Pair Spark with Alluxio to Modernize Your Data Platform

Alluxio is the data orchestration platform to unify data silos across heterogeneous environments. This is the last article in a series to give you the basics of Alluxio’s architecture and solution. Please also check out the series here: use case overview, Presto + Alluxio overview, machine learning training with Alluxio overview.

Apache Spark is an open source computation framework that supports a wide range of analytics — ETL, SQL queries, machine learning, and streaming computation. Spark’s in-memory data model and fast processing make it widely adopted by data-driven organizations.

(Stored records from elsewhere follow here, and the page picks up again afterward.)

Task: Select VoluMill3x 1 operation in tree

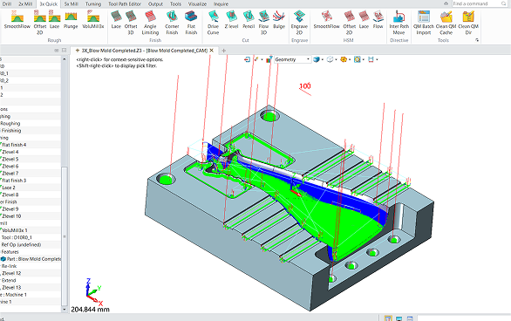Action: coord(15,230)
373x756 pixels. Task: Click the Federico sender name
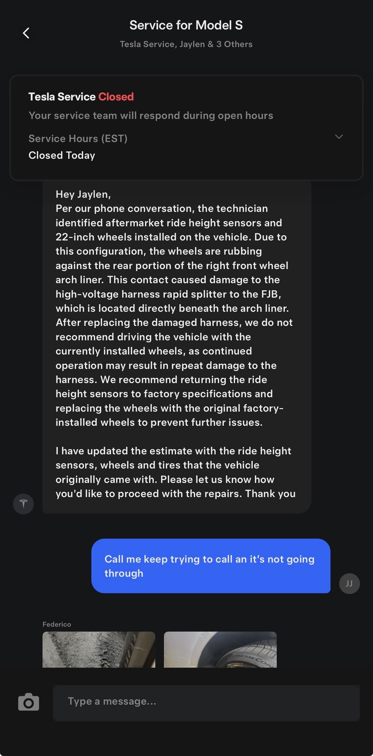point(57,624)
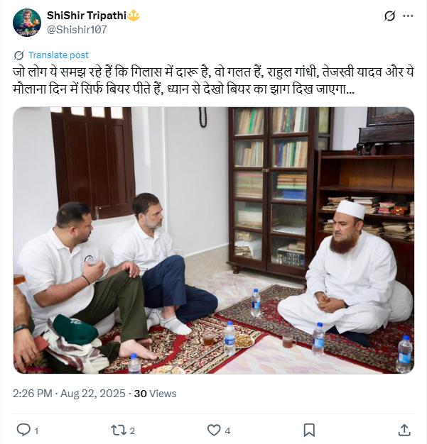
Task: Click the Translate post link
Action: point(58,55)
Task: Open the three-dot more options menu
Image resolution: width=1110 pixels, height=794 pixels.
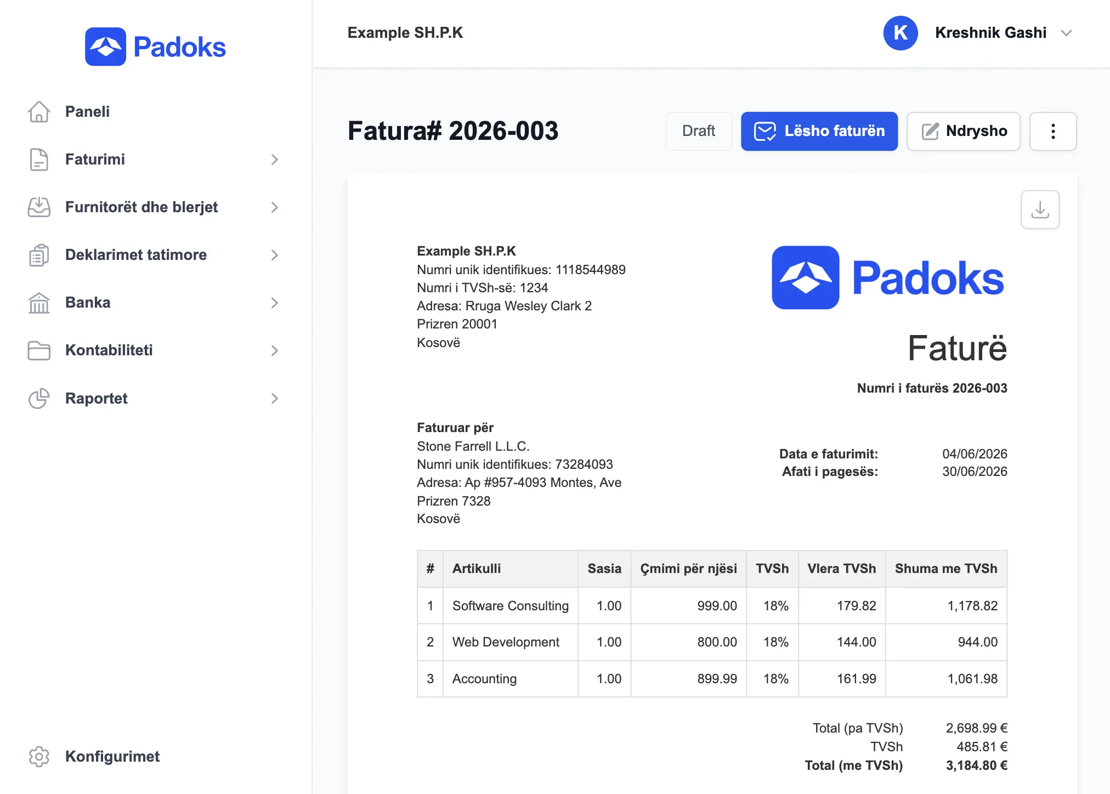Action: (1053, 131)
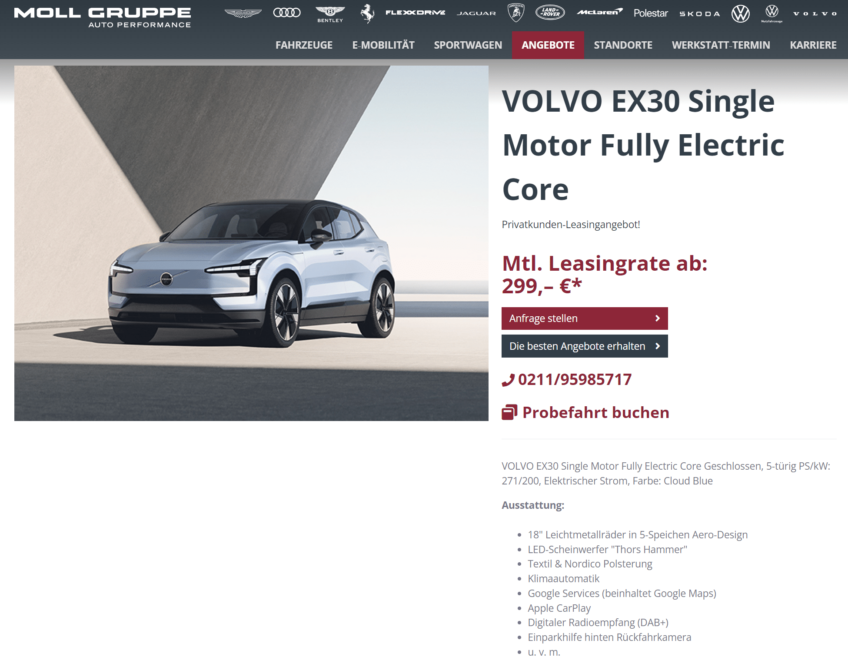The image size is (848, 660).
Task: Click Die besten Angebote erhalten button
Action: pyautogui.click(x=585, y=346)
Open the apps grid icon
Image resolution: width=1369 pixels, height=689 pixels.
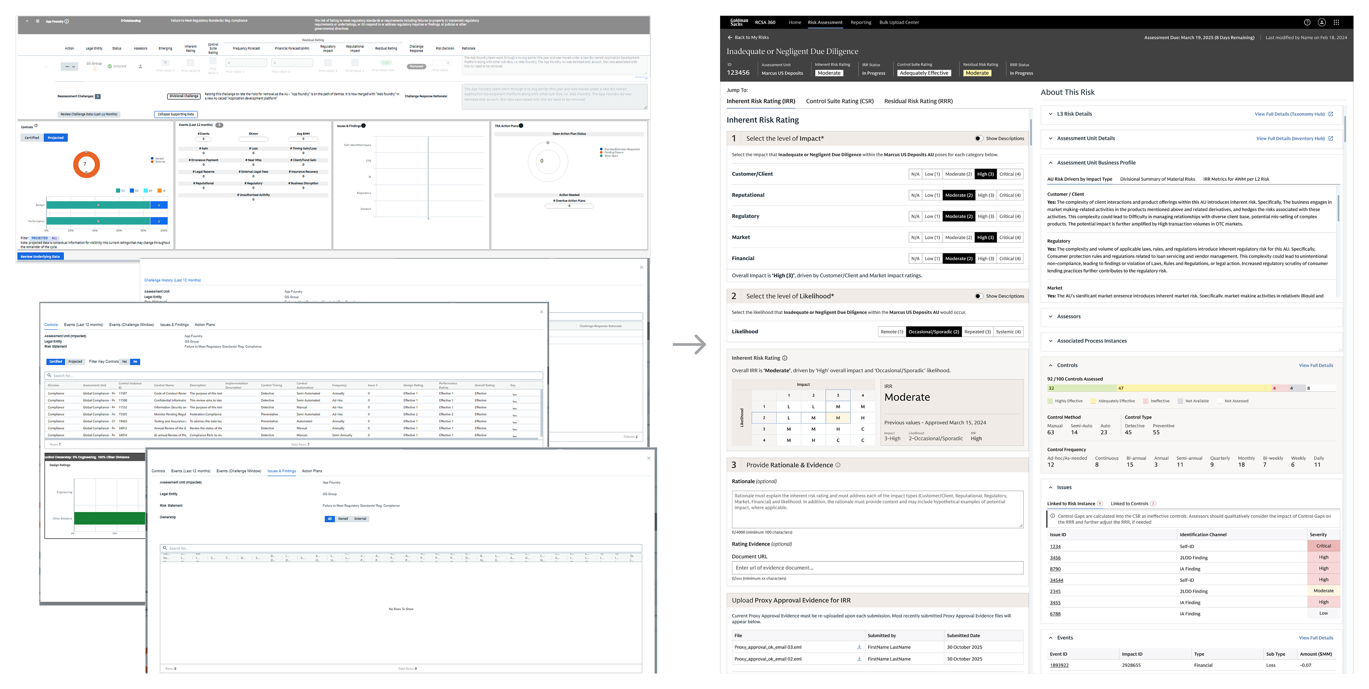pos(1336,22)
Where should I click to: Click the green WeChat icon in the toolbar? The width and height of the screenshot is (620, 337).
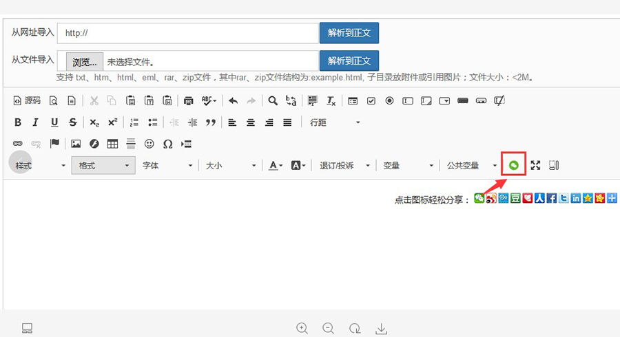513,165
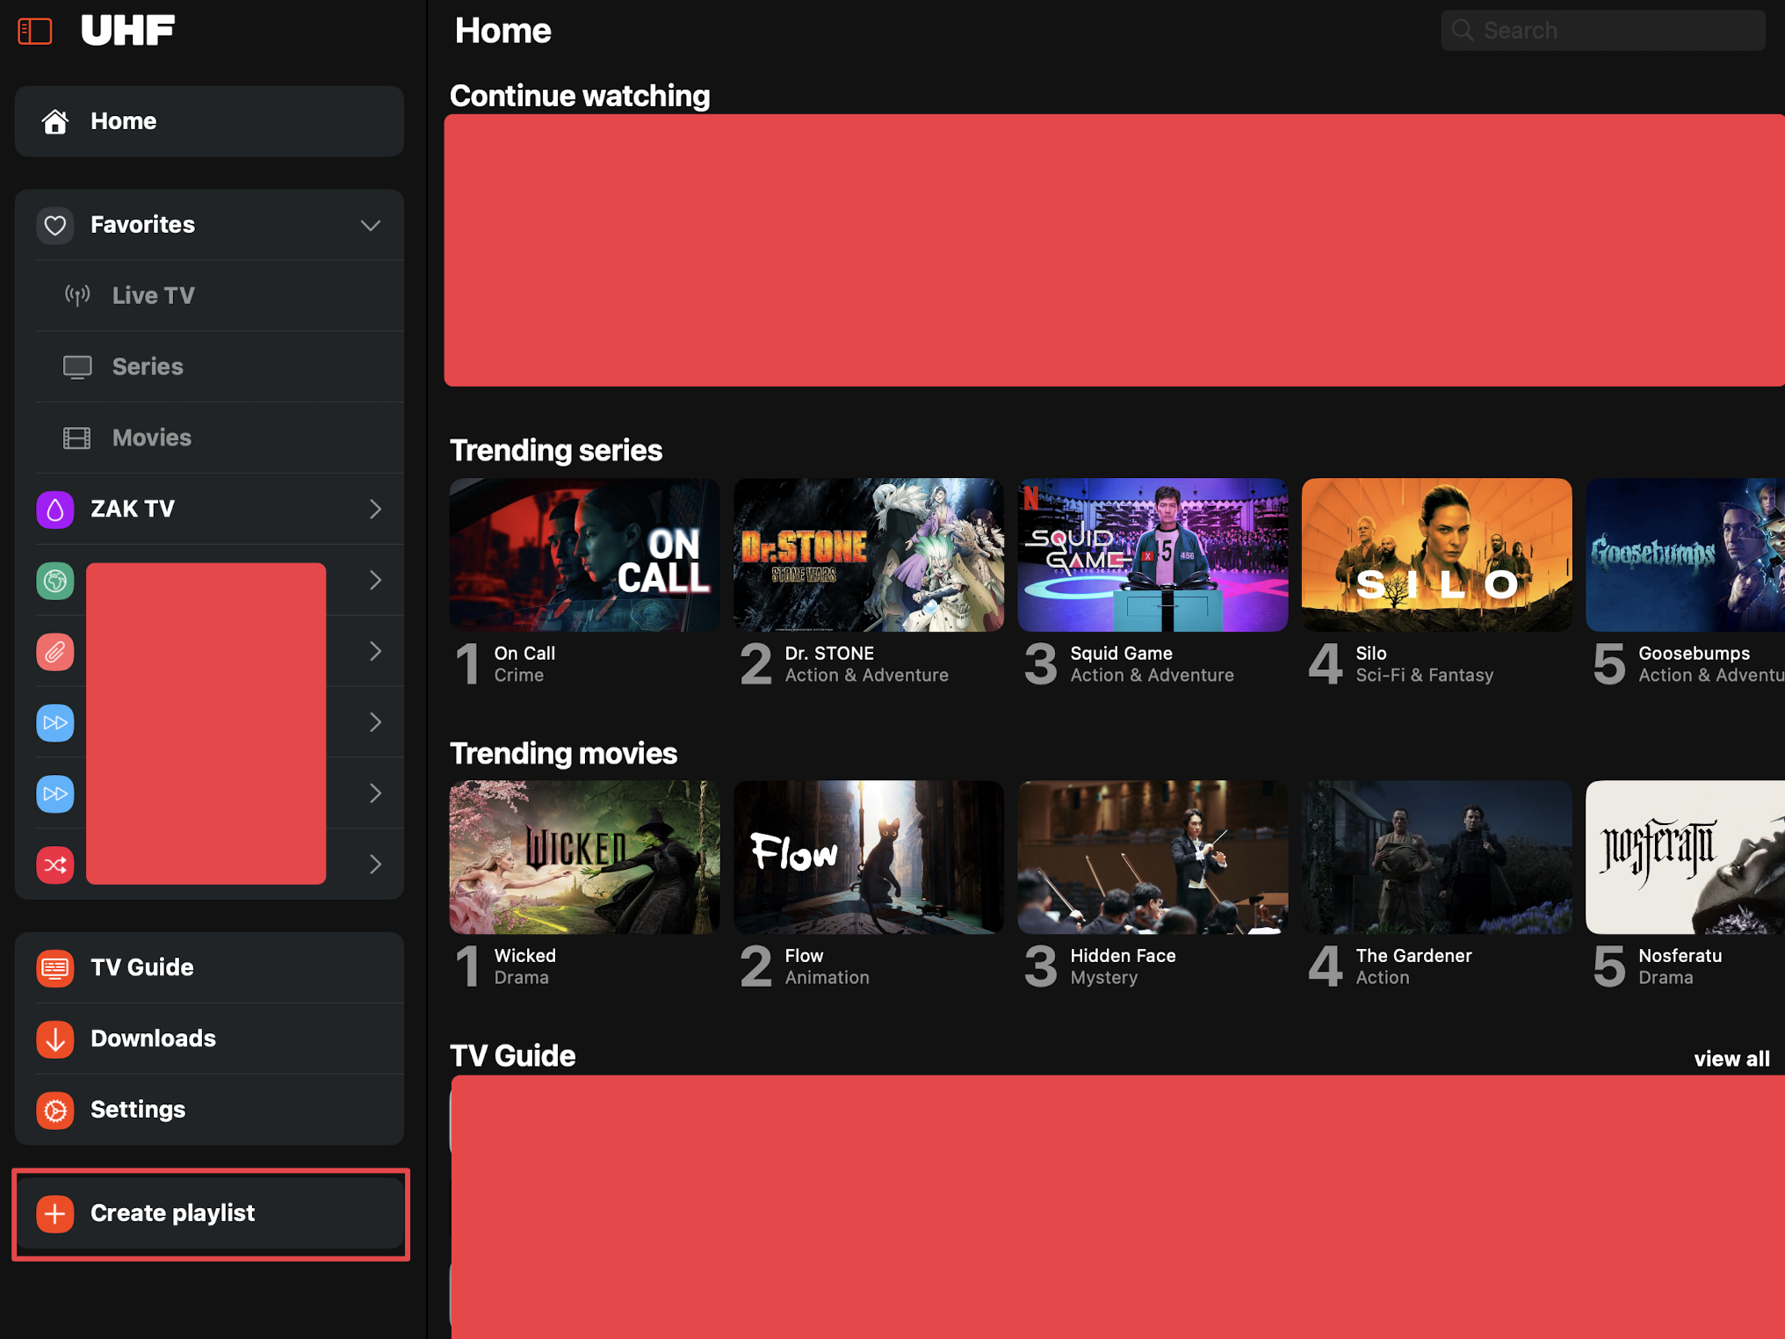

For a global data platform, the following factors often result in slow time-to-value, high costs, and reduced agility:

  • Today, data resides in silos, including data lakes, data warehouses, and object stores,  whether on-premises, in the cloud, or spanning multiple geographic locations. It is challenging to find a solution that unifies data from many sources and serves it efficiently to Spark.
  • An end-to-end data pipeline requires Spark to be used along with other compute frameworks like Presto, TensorFlow, etc., which requires a holistic approach to design the architecture of the data platform. Furthermore, organizations are stuck with legacy data platforms built in the pre-cloud era and lack cloud-native capabilities or require complex migrations to the cloud. 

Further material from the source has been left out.